*** TEKS BACAAN ***

Anak-anak muda Rockers memiliki rival bernama Mods yang sama-sama hobi mengendarai sepeda motor. Bedanya, sepeda motor yang dikendarai para Mods adalah skuter dan musik yang mereka dengarkan lebih mengarah ke jazz, ska, serta soul. Gaya berpakaian para Mods pun, mulanya, lebih rapi dengan setelan jas sebelum berganti dengan paduan celana jin, kaus polo, jaket besar, dan working boots.
Kreativitas sebagai Bahan Bakar
Benturan rivalitas antara para Rockers dan Modskerap kali pecah menjadi perkelahian. Tak sedikit pula yang harus mendekam di tahanan karena melakukan aksi kekerasan. Meski begitu, bukan berarti semua tindak-tanduk mereka layak dikutuk.
Kreativitas adalah dasar dari segala kultur para Rockers. Bahkan, saking kreatifnya, mereka sampai bisa menciptakan sepeda motor hasil kombinasi. Triton, misalnya, merupakan kombinasi antara Triumph dan Norton. Anak-anak itu sukses mencangkokkan mesin motor Triumph Bonneville ke rangka motor Norton Featherbed.
Bisa dibilang, Triton adalah "varian" motor paling populer di kalangan anak-anak Rockers. Bahkan, ada yang mengatakan bahwa Triton adalah motor cafe racer pertama yang pernah ada. Akan tetapi, klaim itu belum bisa benar-benar dibuktikan keabsahannya sampai sekarang.
Selain Triton, di masa yang hampir bersamaan, lahir pula varian-varian seperti Tribsa (Triton & BSA) serta NorVin (Norton dan Vincent).
Ketika subkultur Rockers menjadi sangat besar di Britania Raya, pengikutnya pun bukan lagi anak-anak muda biasa. Para pesohor, seperti Elizabeth Taylor, Putri Margaret, dan Sir Cliff Richard, pun merupakan bagian dari subkultur ini. Mereka semua merupakan anggota dari Club 59.
Club 59 didirikan oleh seorang pendeta bernama Bill Shergold. Semula, dia iseng-iseng main ke Ace Cafe dan mengundang sejumlah Rockers untuk bertandang ke kafe miliknya.
Awalnya, para Rockers memandang Shergold sebelah mata. Beberapa dari mereka pun memutuskan untuk datang ke tempat milik Shergold dengan maksud untuk mengolok-olok sang pendeta. Namun, betapa terkejutnya mereka ketika melihat kafe Shergold yang memiliki parkiran sangat luas, jukebox, meja ping pong, meja biliar, dan bar.
Akhirnya, kafe yang ternyata didirikan oleh gereja itu pun berubah menjadi tongkrongan baru yang melahirkan Club 59. Hingga kini, Club 59 masih eksis dan beranggotakan lebih dari 30 ribu orang dari seluruh dunia.

*** KUMPULAN DATA ***

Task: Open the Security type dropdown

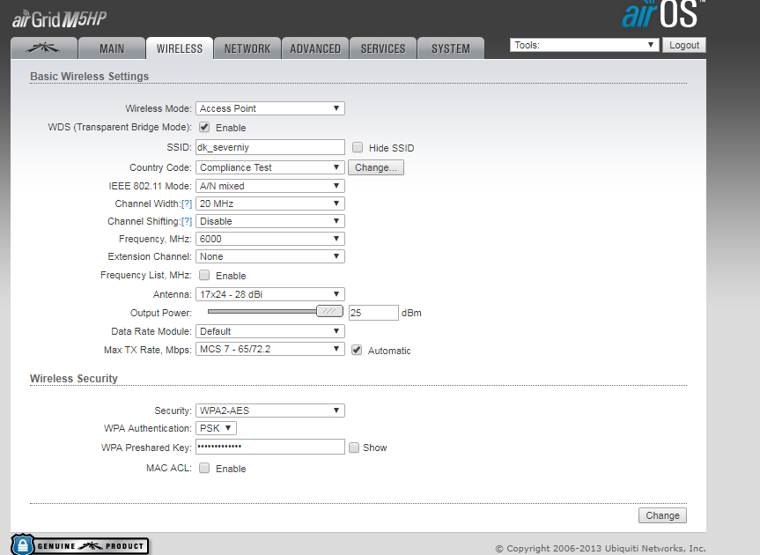Action: point(269,411)
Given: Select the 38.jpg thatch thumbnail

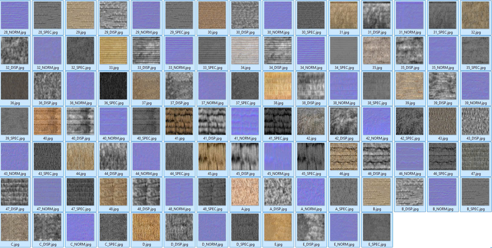Looking at the screenshot, I should coord(278,86).
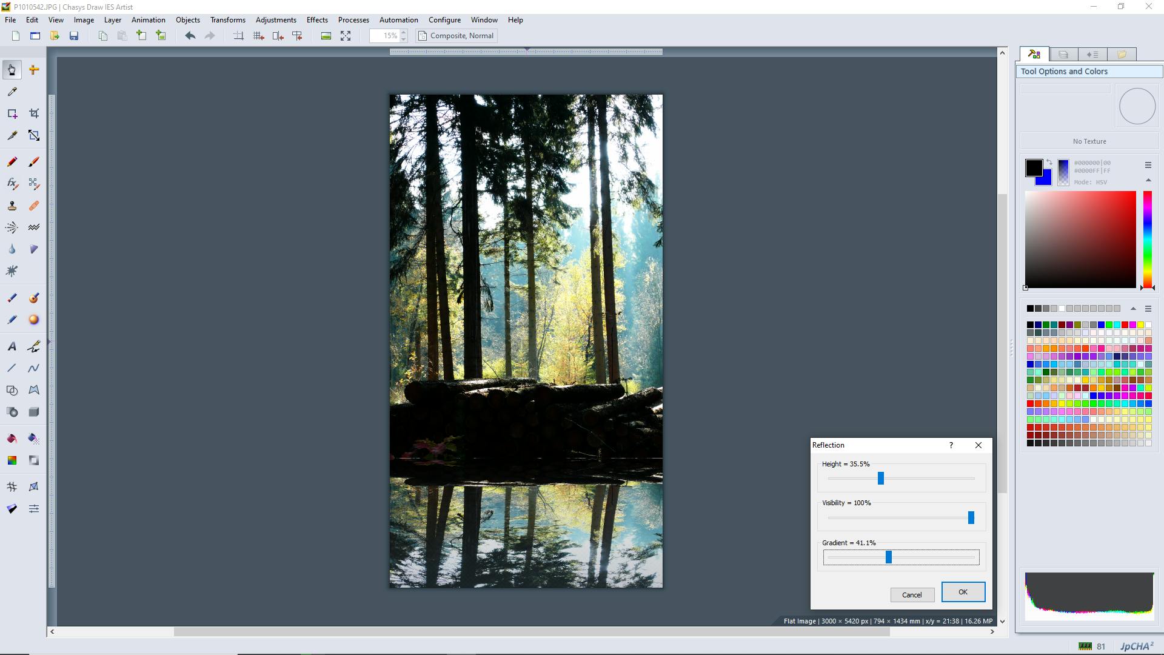The width and height of the screenshot is (1164, 655).
Task: Select the paint bucket fill tool
Action: pos(12,438)
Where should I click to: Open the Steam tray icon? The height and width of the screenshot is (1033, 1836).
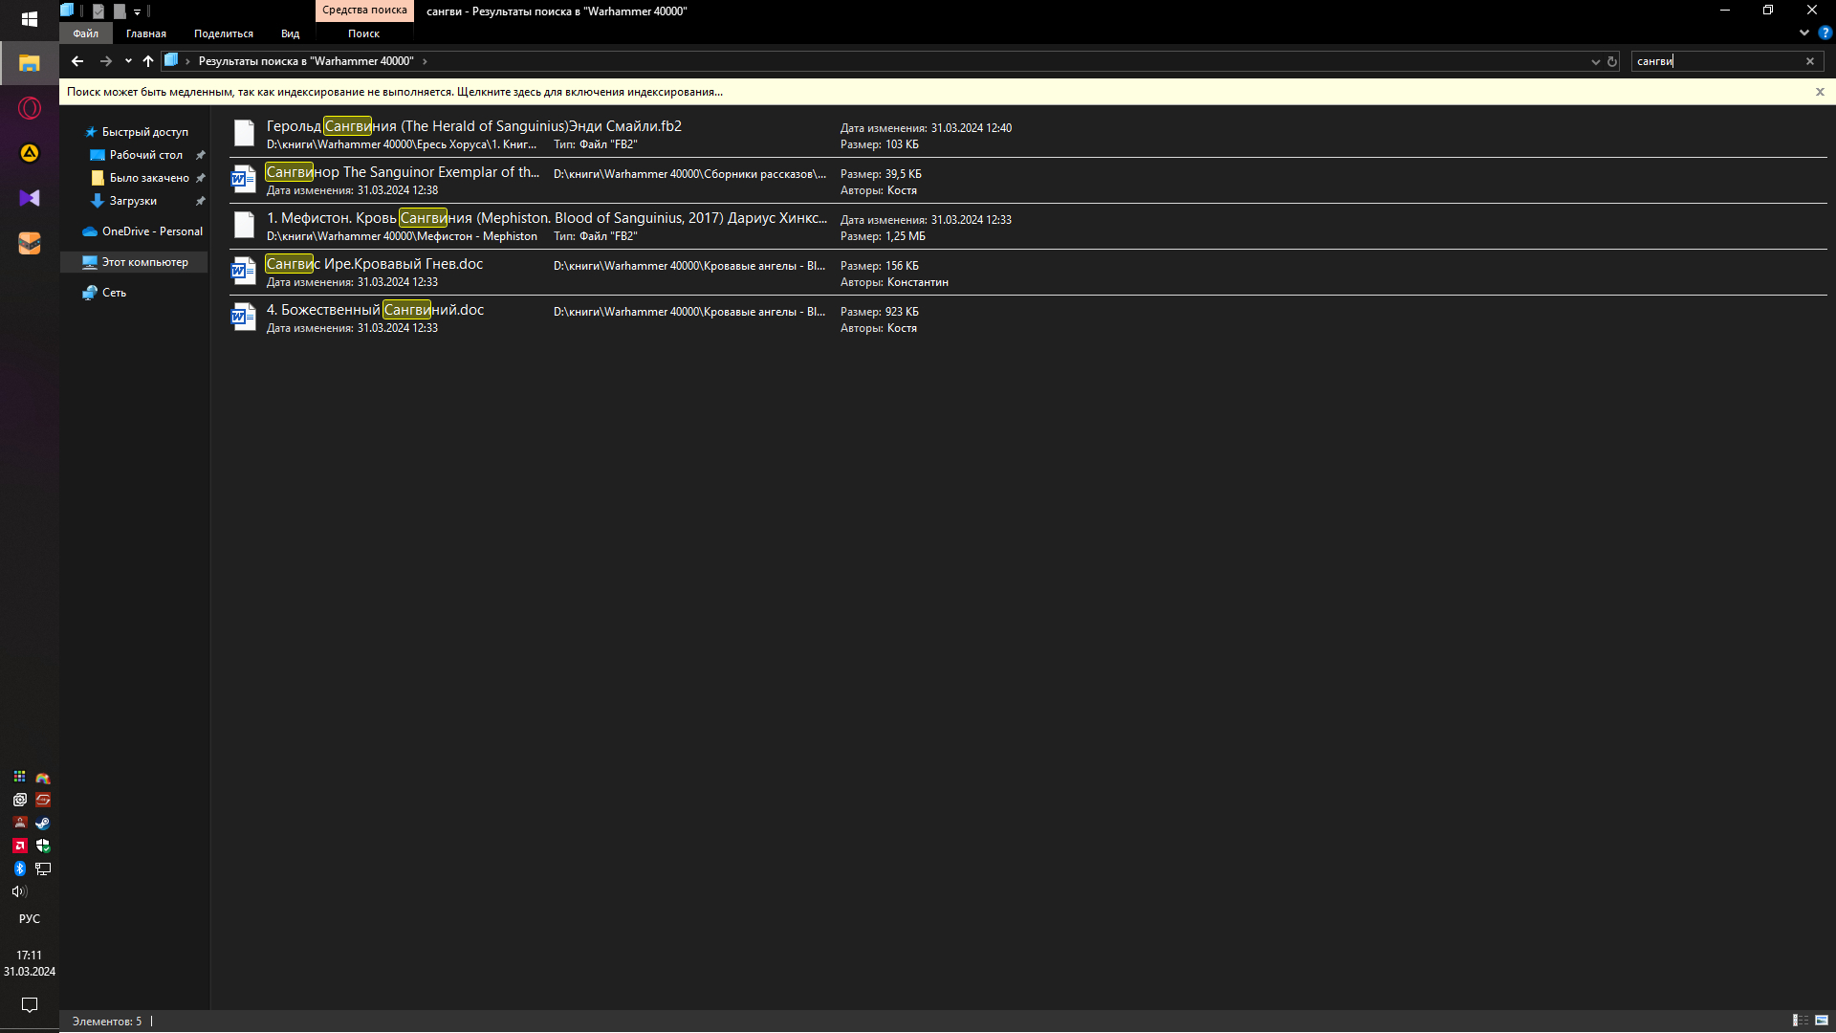click(x=43, y=823)
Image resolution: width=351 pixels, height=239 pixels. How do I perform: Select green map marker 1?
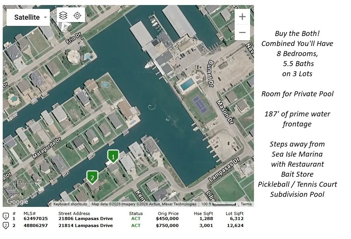pos(113,156)
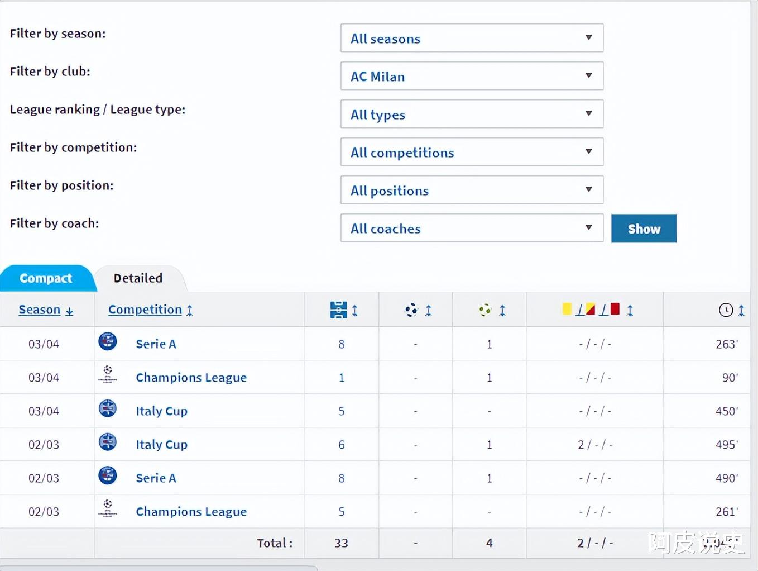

***

DAFTAR TUGAS.
(1) Salin persis bagian teks tentang subkultur Rockers, mulai dari "Awalnya, para Rockers" hingga "biliar, dan bar.".
(2) Dalam teks tentang subkultur Rockers, siapa yang mendirikan Club 59?
(3) Lanjutkan teks tentang subkultur Rockers mulai dari kalimat terakhirnya.
Materi ini tidak diperlukan untuk mengerjakan tugas.

JAWABAN PER TUGAS.
(1)
Awalnya, para Rockers memandang Shergold sebelah mata. Beberapa dari mereka pun memutuskan untuk datang ke tempat milik Shergold dengan maksud untuk mengolok-olok sang pendeta. Namun, betapa terkejutnya mereka ketika melihat kafe Shergold yang memiliki parkiran sangat luas, jukebox, meja ping pong, meja biliar, dan bar.

(2) Seorang pendeta bernama Bill Shergold.

(3)
Sama halnya dengan Club 59, gaya modifikasi cafe racer pun turut mendunia. Sejak dekade 1970-an, demam cafe racer telah menyebar ke berbagai belahan dunia, termasuk Amerika Utara dan Asia Timur. Dari Amerika Serikat, pabrikan Harley-Davidson akhirnya ikut bermain di gaya cafe racer dengan merilis Harley-Davidson XLCR pada 1977. Dari Jepang, ada Honda GB500 TT yang juga bergaya cafe racer.
Seturut Rider Magazine, ada alasan khusus mengapa Honda menamai motor cafe racer-nya dengan nama "GB500 TT". Jika dirinci, GB merupakan singkatan dari "Great Britain", bilangan 500 merujuk pada kapasitas mesin (500 cc), sementara TT merujuk pada ajang balap motor Isle of Man Tour Trophy.
Ketika disebarkan pertama kali ke Eropa Daratan, seturut majalahPopular Mechanics(September 1973), gaya cafe racer disebut sebagai "motor yang digunakan oleh para pebalap di ajang Isle of Man TT". Informasi tersebut lantas sampai pula ke Jepang dan menjadi inspirasi bagi nama produk motor keluaran Honda tersebut.
Hingga kini pun, masih banyak pabrikan yang merilis motor dengan gaya cafe racer. Di Indonesia, misalnya, ada Kawasaki W175 yang salah satu variannya terinspirasi dari cafe racer.
Meski begitu, satu hal yang perlu dicatat adalah bahwa cafe racer bukanlah sekadar model atau jenis motor. Cafe racer pada prinsipnya adalah gaya yang lahir dari semangat zaman dan kreativitas. Selama semangat itu masih terus dihidupkan dan ditularkan, gaya ini takkan pernah lekang.